When we perform a contact centre evaluation, we are primarily interested in accessibility indicators %LCR, ASA, %SL, which characterize how quickly subscribers get a response from an agent, sales performance indicators, and quality indicators (CEA, FCR/FLR). Sometimes this is augmented by subscriber satisfaction indicators CSI or a pair of CSAT/CDSAT, but in practice, they are rarely measured by contact centres – clients save money. Of course, economics is always important: Occupancy (the operator’s load factor), CSS UTZ (staff usage rate), and Cost/Revenue per contact. Everything else, essentially, is secondary and serves to explain why the values of the above are what they are. So, what should be measured, but remains out of the frame?
Actually, it’s quite funny.

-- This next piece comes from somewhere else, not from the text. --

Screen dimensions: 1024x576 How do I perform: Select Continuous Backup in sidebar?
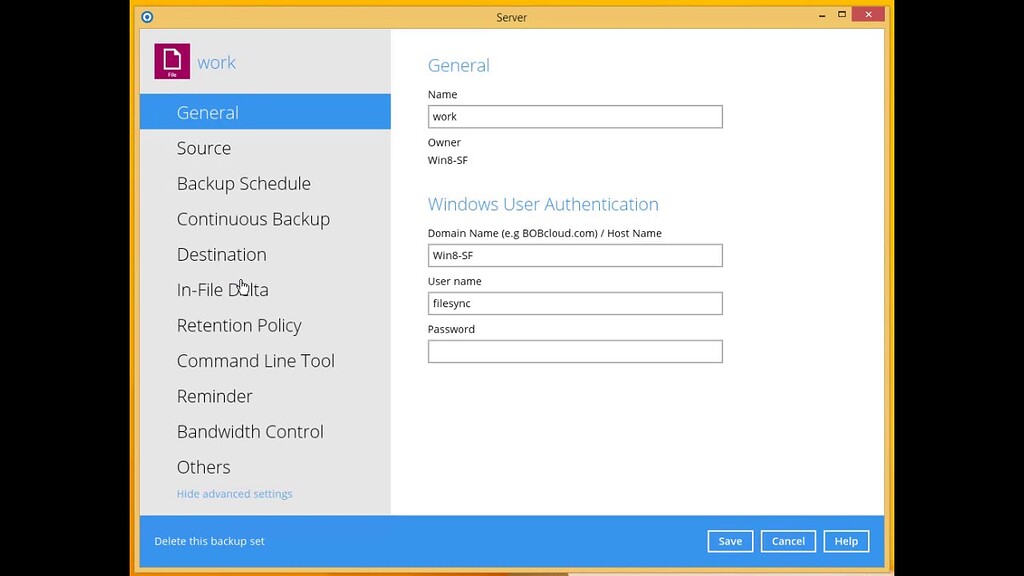coord(253,219)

The industry standard COPC, which I’m basing this article on, ensures quality of management but not the quality of the outcome. Moreover, there’s not a single (I mean literally “not one”) indicator that would reflect the quality of management itself. All the KPIs are about one form of the result or another. Allow me to explain via an example. Let’s say you’ve outsourced an outbound telemarketing project (could also be inbound, or any other kind, really – I’m illustrating a principle). The contact center provides a current report and attaches historical data since the beginning of the project. You look at it: seems to be all fine, within tolerance. Everybody’s happy. The agents are spinning in their chairs, money’s being churned.
Everything is not very good over there. At least, it will be soon. Because, if you measure the period from the agent’s admission to independent work to their full achievement of scheduled indicators, it has doubled. The effect is not felt simply because there are few newcomers, and the guys, who have already more or less settled in, continue to “gain momentum”. The coach who governed the basic sales skills resigned, and the new one is worse, not so competent, she’s not really skilled herself. This process urgently needs to be intervened in, but nobody sees the need, the orchestra still plays on the Titanic. The obvious conclusion: to evaluate the contact center (management quality), it is necessary to track the dynamics of achieving the target KPI values in any work direction. As soon as it even slightly swayed downward, that’s it, air raid alarm.

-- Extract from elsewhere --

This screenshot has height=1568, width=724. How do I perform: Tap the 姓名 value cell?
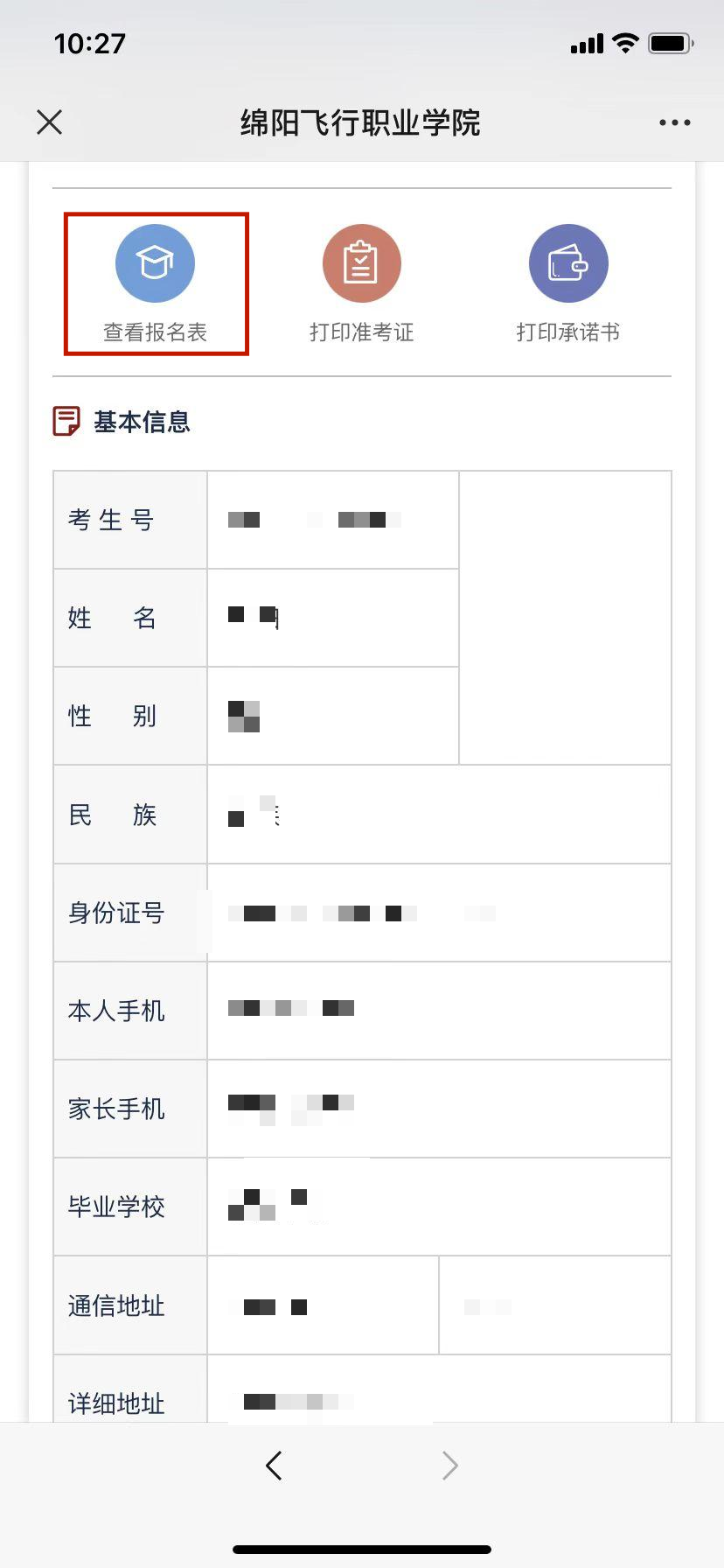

Here we are with another tale, same story, different angle, static view. Consider a sales department consisting of 10 individuals, consistently meeting their targets, with management being rather pleased. The performance of the poorest and top-selling agents differs by 2.5 times; meaning, a few are working ‘double-shifts’, and the achievement of the plan relies heavily on three ‘star’ agents. The issue is clear, firstly, one can earn more if needed (there are scenarios when it’s unnecessary, e.g., when production cannot supply the demand), but it is imperative to ensure additional interchangeability within the salesforce. This is not visible from the sales statistics unless each staff member is scrutinized individually. Thus, it is vital to monitor the variance (dispersion) of the indicator values within the subjects of interest, such as the agent groups. Without it, the inner work of the outsourcer’s ‘kitchen’ would be a mystery. By the way, a good project manager from the outsourcer’s side should monitor target values and variance on his own initiative. And experience shows that such an Oki-Toki manager’s agents quickly adapt to the project, even if, due to the difference in positions, they have very little direct communication with him.

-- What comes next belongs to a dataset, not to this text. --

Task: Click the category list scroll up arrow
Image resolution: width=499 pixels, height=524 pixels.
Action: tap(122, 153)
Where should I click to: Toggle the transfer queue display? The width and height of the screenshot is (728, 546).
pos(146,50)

An additional perspective on contact center assessment, what to measure, can be associated with time.
Let’s say, an ACD is handling an inbound line. Does the project manager understand the actual threshold of client tolerance? Tolerance refers to the willingness to wait for an agent’s response, and the threshold of tolerance is the time elapsed from the start of waiting, after which subscribers begin to massively hang up. The Service Level indicator doesn’t provide enough information about the situation, it indicates that there are more lost calls because the waiting time has increased. However, this could also increase due to internal reasons, for instance, when an agent is out due to Covid-19 and could not come online, and no replacement was found. Hence, the change in %SL may not be linked to changes in customer behavior over time, but it’s crucial to monitor such behavior. Besides, most often, the goal for %SL is set not incorrectly, but rather arbitrarily. Naturally, it turns out to be either underestimated or overestimated, and this precisely happens because the threshold of client tolerance is not tracked. By the way, this could be used as a criterion for evaluating the qualification of the project manager: “In which project did you study the client’s tolerance level?”. The response usually makes everything clear. For reference, tolerance has a synonym – patience, used differently in various sources.